To the casual observer, it’s not immediately evident how Kris Shaffer’s training as a musicologist prepared him for his job as an online detective. Shaffer, an analyst with the company New Knowledge, tracks disinformation campaigns for a living—the kind that Russia waged against the United States during the 2016 presidential election. His title is a mouthful: senior computational disinformation analyst.

But before he took the job, Shaffer was a musicologist who wrote his dissertation on a Hungarian avant-garde composer, Gyorgy Ligeti, whose claims about his music—not unlike the Kremlin’s propaganda—contained some “mistruths and half-truths,” he said.

Ligeti had composed a series of works that drew heavily on the giants of Western classical music—Beethoven and Mozart, among others—all the while insisting that his music remained entirely new, entirely avant-garde.
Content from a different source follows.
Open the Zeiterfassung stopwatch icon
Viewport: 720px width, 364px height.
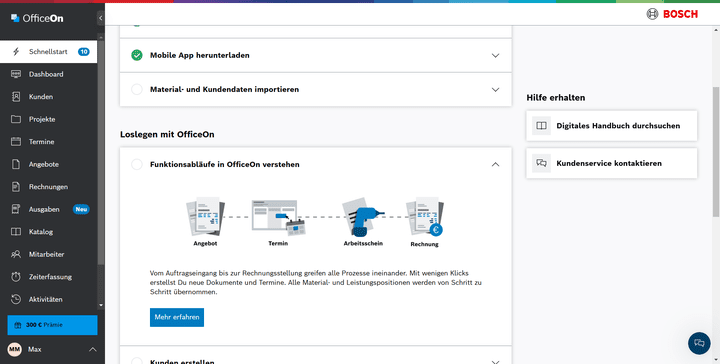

Shaffer encoded Ligeti’s music as a text file and then analyzed it using natural language processing, a subfield of artificial intelligence. He was able to demonstrate that Ligeti’s assertion of originality was “an easily falsifiable claim.”

These days, Shaffer is one of a growing number of students of disinformation who are using similar tools of data science and artificial intelligence to examine how online propaganda campaigns work.

By working with massive datasets of tweets, Facebook posts, and online articles, he is able to map links between accounts, similarities in the messages they post, and shared computer infrastructure. The data allows him to identify networks of accounts that appear to be acting together to spread messages online.

“It sounds like a big shift from computational musicology to computational disinformation, but I’m finally coming full circle,” Shaffer said in an interview. “As with musicology, when we take something to scale there are new questions that we can ask.”

This method of analysis is in its infancy, remains a fairly blunt instrument, and still requires human intervention. It sometimes mistakes real people who post anti-imperialist arguments about U.S. foreign policy for Kremlin trolls, for example.

But Russian efforts to influence U.S. and global politics is at the core of this growing discipline of computational disinformation analysis.